University of California, San Diego (UCSD) structural engineers are working with NASA and the US Airforce to design the next generation of turbine fan blades that should significantly improve safety and reliability, reduce noise, and lower maintenance and fuel costs for commercial and military planes.
Initial feasibility tests reportedly indicate that these carbon composite ‘NASA UEET/QAT Efficient Low Noise’ fan blades are far superior to the metallic, titanium blades which are currently used.
John Kosmatka, a structural engineering professor at the UCSD Jacobs School of Engineering, is leading the project and noted that titanium fan blades have always been problematic.
‘The leading cause of engine failure is damaged fan blades. Failure may occur from the ingestion of external objects, such as a bird, or it may be related to material defects,’ said Kosmatka. ‘If it’s a metallic blade and it breaks, it can tear through the nacelle (a large chamber that contains wind flow to generate more power) as well as the fuselage, and damage fuel lines and control systems.’
In contrast, if a composite blade breaks, it disintegrates and does not pose a threat to the structure of the plane.

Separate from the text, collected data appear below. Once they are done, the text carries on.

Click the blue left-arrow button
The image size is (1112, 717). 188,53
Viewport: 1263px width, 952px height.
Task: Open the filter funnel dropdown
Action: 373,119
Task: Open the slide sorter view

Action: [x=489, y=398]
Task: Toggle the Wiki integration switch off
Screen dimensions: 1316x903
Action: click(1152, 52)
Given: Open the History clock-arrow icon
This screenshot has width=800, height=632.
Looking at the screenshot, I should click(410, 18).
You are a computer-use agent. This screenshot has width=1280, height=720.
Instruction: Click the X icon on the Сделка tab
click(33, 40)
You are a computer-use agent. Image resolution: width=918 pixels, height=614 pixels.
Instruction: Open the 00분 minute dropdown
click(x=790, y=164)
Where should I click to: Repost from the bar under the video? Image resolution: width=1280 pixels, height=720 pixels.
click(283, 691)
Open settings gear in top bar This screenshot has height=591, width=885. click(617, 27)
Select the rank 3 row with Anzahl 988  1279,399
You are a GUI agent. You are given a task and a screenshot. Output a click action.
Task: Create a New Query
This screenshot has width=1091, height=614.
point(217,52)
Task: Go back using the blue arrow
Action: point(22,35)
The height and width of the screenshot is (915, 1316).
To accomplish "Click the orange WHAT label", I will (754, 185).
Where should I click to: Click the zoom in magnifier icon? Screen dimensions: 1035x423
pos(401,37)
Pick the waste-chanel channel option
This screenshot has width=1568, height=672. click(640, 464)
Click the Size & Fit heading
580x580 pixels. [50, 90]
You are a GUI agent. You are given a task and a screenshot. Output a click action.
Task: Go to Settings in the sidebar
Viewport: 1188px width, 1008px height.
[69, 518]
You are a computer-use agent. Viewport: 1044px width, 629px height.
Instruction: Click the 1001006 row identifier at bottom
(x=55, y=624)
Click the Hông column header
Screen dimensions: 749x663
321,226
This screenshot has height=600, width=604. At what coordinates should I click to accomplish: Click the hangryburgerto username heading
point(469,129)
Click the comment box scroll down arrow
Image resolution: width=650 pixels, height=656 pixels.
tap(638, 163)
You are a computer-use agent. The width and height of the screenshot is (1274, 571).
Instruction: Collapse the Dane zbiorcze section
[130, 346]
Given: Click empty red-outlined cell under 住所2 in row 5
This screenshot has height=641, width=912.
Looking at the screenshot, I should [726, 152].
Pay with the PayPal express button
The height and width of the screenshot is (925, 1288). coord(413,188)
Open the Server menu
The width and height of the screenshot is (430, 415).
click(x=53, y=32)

However, breakage is said to be less likely because composite materials are tougher and lighter than metallic blades and exhibit better fatigue characteristics. Regardless, a multi-engine plane can shut down an engine and continue to fly if a blade is lost and no other damage has occurred.
‘A composite blade disintegrates into many small pieces because it’s really just brittle graphite fibers held together in a polymer resin,’ said Kosmatka. A titanium blade, however, will fail at the blade root, causing large, four to six-foot blade(s) to fly through the air.
As designed, the composite blades are essentially hollow with an internal rib structure. These ribs-like vents are said to direct, mix and control airflow more effectively, which reduces the amount of energy needed to turn the blades and cuts back on noise.
Kosmatka said most engine noise comes from wind turbulence that collides with the nacelle. ‘By directing air out the back of the fan blades, the noise can be reduced by a factor of two. And by drawing more air into the blades, engine efficiency is improved by 20 percent.’
Kosmatka has also embedded elastic dampening materials in the blades, which minimises vibrations to improve resiliency. Durability is further increased by the fact that the blades are lighter and experience lower centrifugal forces.
Small-scale wind tunnel tests show that they last 10 to 15 times longer than any existing blade. The new blades should lend themselves to more efficient production techniques.
‘If you use titanium, you need to buy a big block of it and machine it down to size, wasting a lot of material,’ noted Kosmatka. ‘This is very time consuming and you have to worry about thermal warping.’
The composite material allows for mass production as it is fabricated into a mold, making the process more precise and ensuring that the blades are identical.
These new blades will be tested in large-scale wind tunnels next year at NASA-Glenn in Cleveland, Ohio, and if proved successful, could be installed in airplanes in 2004.